Fillon abat ses cartes

Fillon hier (Photo AFP)

Fillon hier
(Photo AFP)

François Fillon ne tient pas la pole position dans les sondages sur la primaire à droite, mais il est incontestablement celui des candidats de la droite qui a le plus travaillé sur son programme. Il a en a annoncé hier les grandes lignes : règle d’or budgétaire inscrite dans la Constitution, quotas migratoires, réduction du mille-feuilles territorial, diminution du nombre de parlementaires, égalité des régimes de retraites privé et public, toutes dispositions qu’il entend soumettre au peuple par voie de référendum.

L’ANCIEN Premier ministre estime qu’il a gagné la bataille des idées et que ses concurrents le copient. Depuis qu’il fait campagne, il tente de compenser son déficit de popularité par la clarté de son travail. Et il est vrai qu’il a très vite proposé la suppression de l’ISF, qui ne plaisait ni à Alain Juppé ni à Bruno Le Maire. Ils ont fini par le rejoindre sur ce point. M. Fillon a aussi raison de dire qu’il prendra, s’il est élu président, « le TGV des réformes structurelles ». Tout se décide pendant les cent premiers jours d’un mandat et, si les Français ne sont pas pris de court, ils décident immanquablement de bloquer les réformes. François Fillon est donc compétent, il a un programme que la droite ne saurait désavouer, la stratégie à grande vitesse qu’il propose est de bon aloi. On s’étonnera toutefois du recours au référendum en cinq questions, peu compatible avec une action ultra-rapide. En outre, il nous semble qu’il vaut mieux appliquer les idées sur lesquelles on a été élu que de courir le risque, en dépit de la victoire électorale, d’essuyer un « non » au référendum. Et alors, quoi ?

Une question lancinante.

Pour réussir, l’ex-chef du gouvernement devra surmonter la question insidieuse et lancinante que l’opinion ne cesse de lui poser sur ce qui peut bien le différencier de Nicolas Sarkozy après cinq ans d’étroite collaboration au pouvoir. M. Fillon nous a donné la preuve que la vengeance est un plat qui se mange froid et personne ne doute que, dans sa volonté de conquérir la magistrature suprême, son désir de battre l’ancien président est au moins aussi fort que l’idée qu’il se fait de ses propres qualités. L’opinion, de droite ou non, craint ce genre de passion chez les candidats parce qu’il n’a rien à voir avec la simple volonté de servir et risque d’avoir des effets dommageables sur l’accomplissement du mandat. Le même soupçon, d’ailleurs, poursuit Nicolas Sarkozy, trop préoccupé par un mauvais rêve, celui de battre celui qui l’a battu, ce qui est sans rapport avec le salut du pays.
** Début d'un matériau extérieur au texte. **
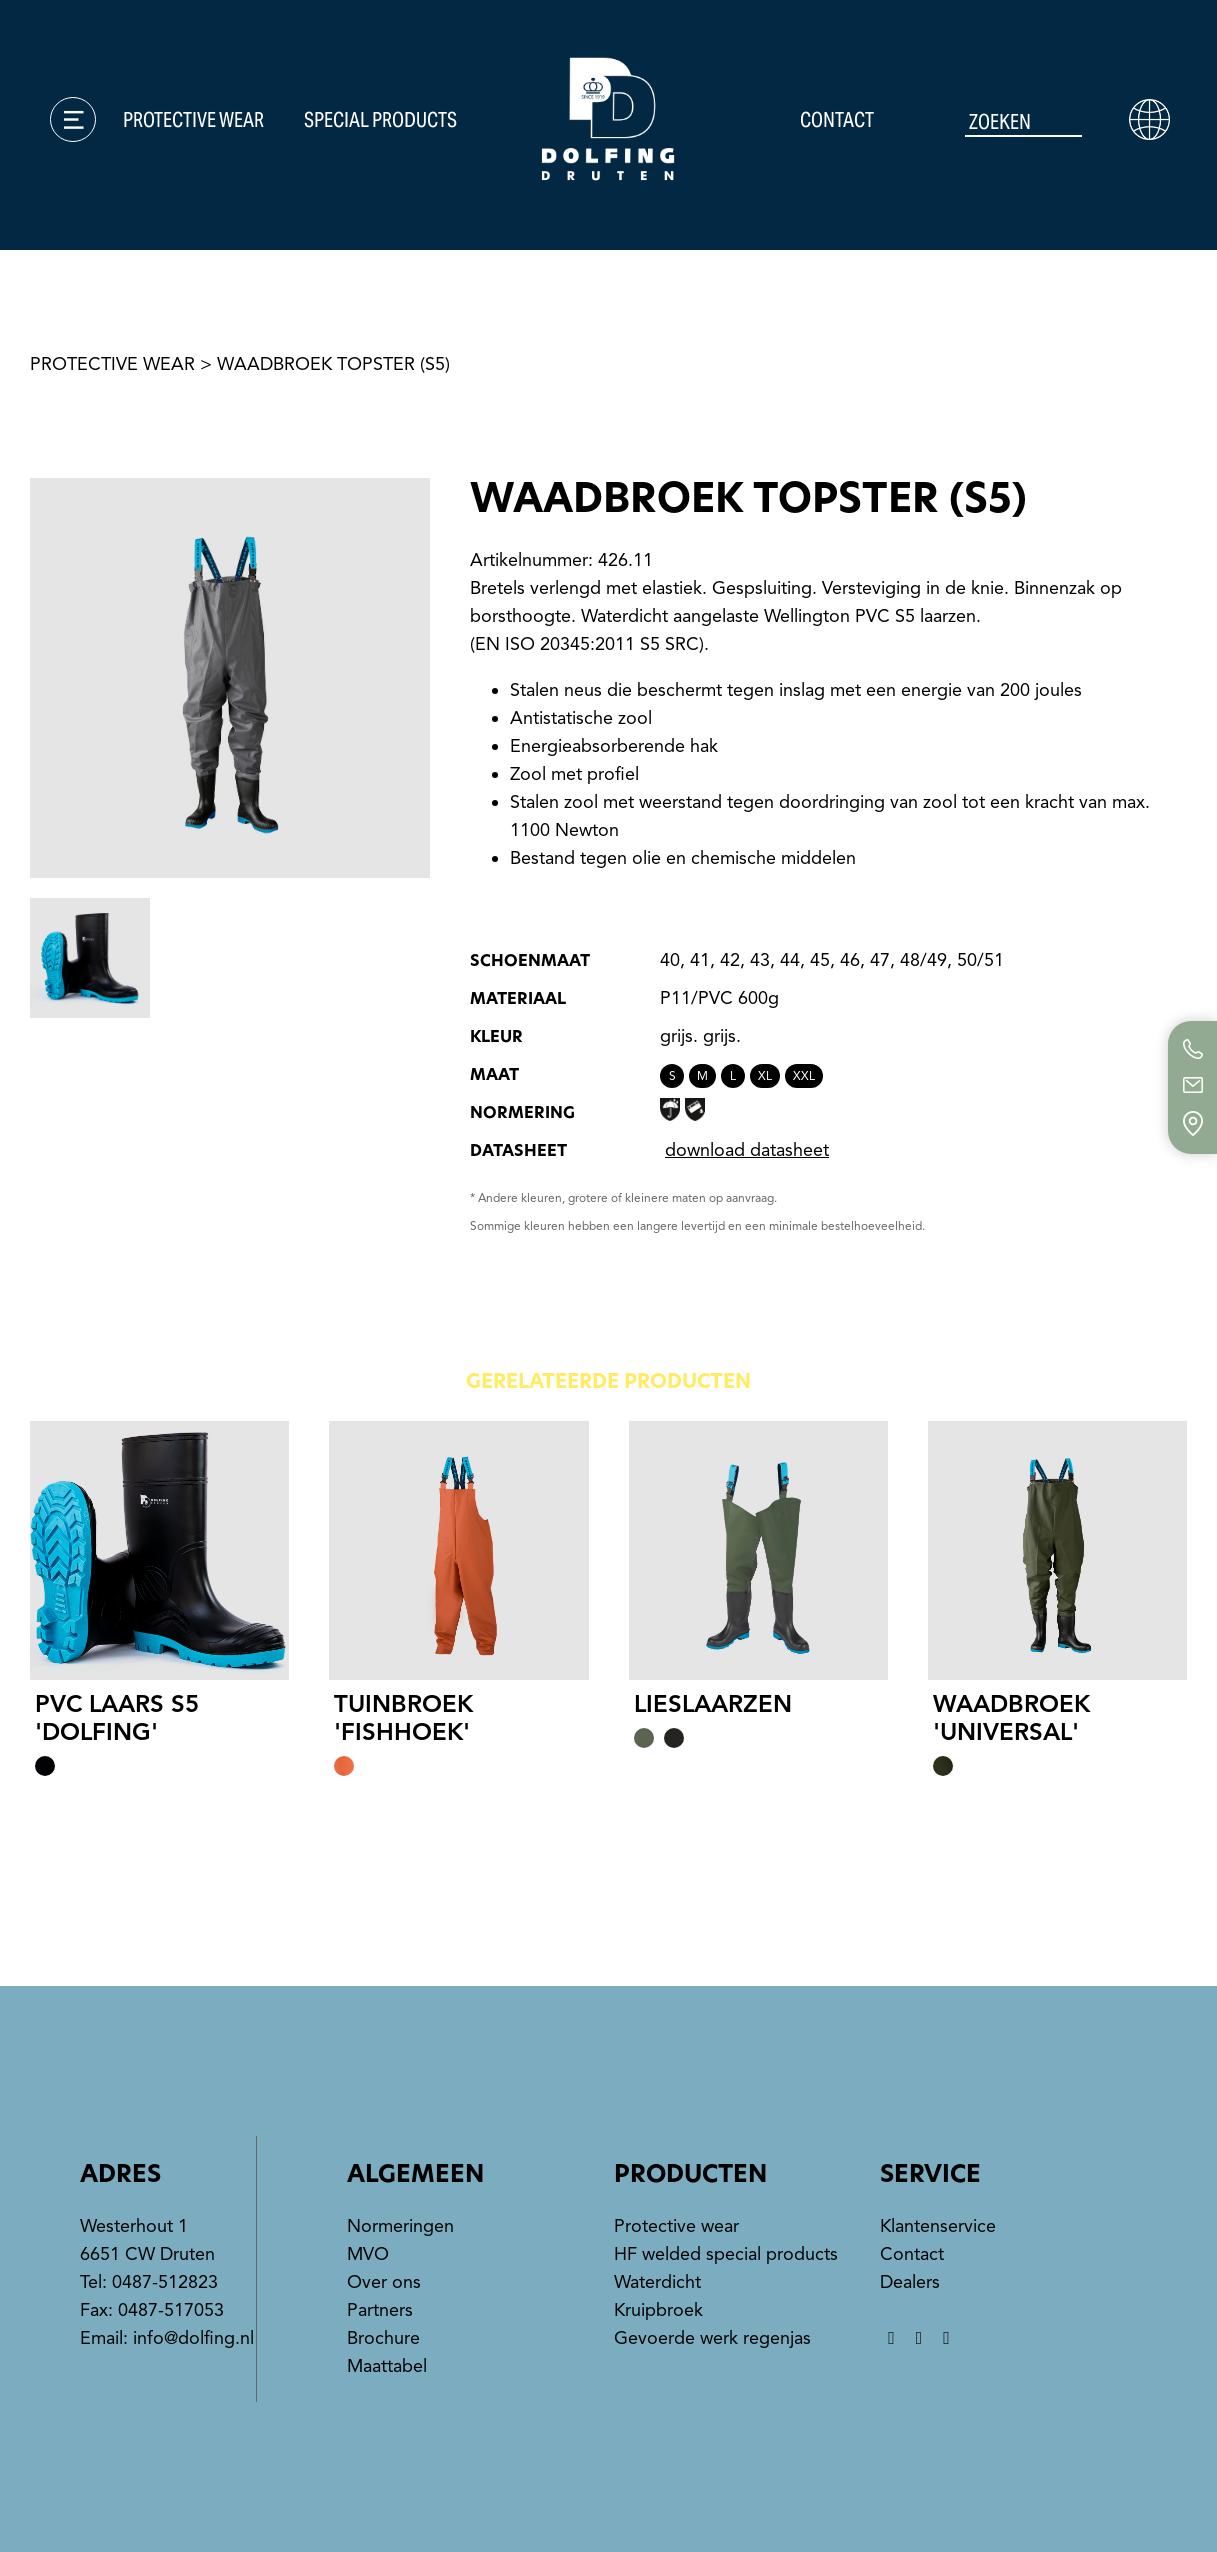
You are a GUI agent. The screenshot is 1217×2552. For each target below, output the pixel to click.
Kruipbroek (658, 2310)
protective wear (112, 364)
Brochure (383, 2338)
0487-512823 (165, 2282)
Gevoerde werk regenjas (712, 2338)
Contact (837, 120)
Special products (380, 120)
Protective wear (193, 120)
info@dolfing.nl (193, 2338)
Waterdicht (657, 2282)
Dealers (910, 2282)
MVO (368, 2254)
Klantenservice (938, 2226)
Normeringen (400, 2226)
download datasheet (747, 1150)
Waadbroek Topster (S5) (333, 364)
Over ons (384, 2282)
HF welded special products (726, 2254)
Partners (380, 2310)
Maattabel (387, 2366)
La répétition d’un miracle.

En fait, M. Fillon tente de démontrer que ce qui l’oppose à M. Sarkozy, c’est son caractère, son calme apparent, son sérieux, son mépris des flamboyances inutiles, et il n’est pas vain qu’il rassure alors que beaucoup de nos concitoyens hésitent à accorder à l’ancien président un nouveau mandat après avoir été échaudés par la gestuelle parfois insupportable qu’il leur a déjà infligée. Faire campagne sur le thème « Je suis le contraire de Sarkozy » pendant que l’autre répètera à l’envi qu’il a changé peut comporter des avantages. Mais les voies qui conduisent au pouvoir sont aussi impénétrables que celles du Seigneur, M. Fillon n’étant pourvu que d’un médiocre charisme contre lequel la solidité d’un programme ne suffirait pas. La personnalité de M. Sarkozy est à la fois son plus grave défaut et l’ingrédient de son leadership, qualité rare dont M. Fillon est, hélas pour lui, dépourvu. Il croit dur comme fer, comme ses rivaux à droite, que, à l’instar de François Hollande en 2011, l’on peut partir de très bas et gagner quand même, mais la répétition des miracles est encore plus rare en politique que dans la vie de tous les jours.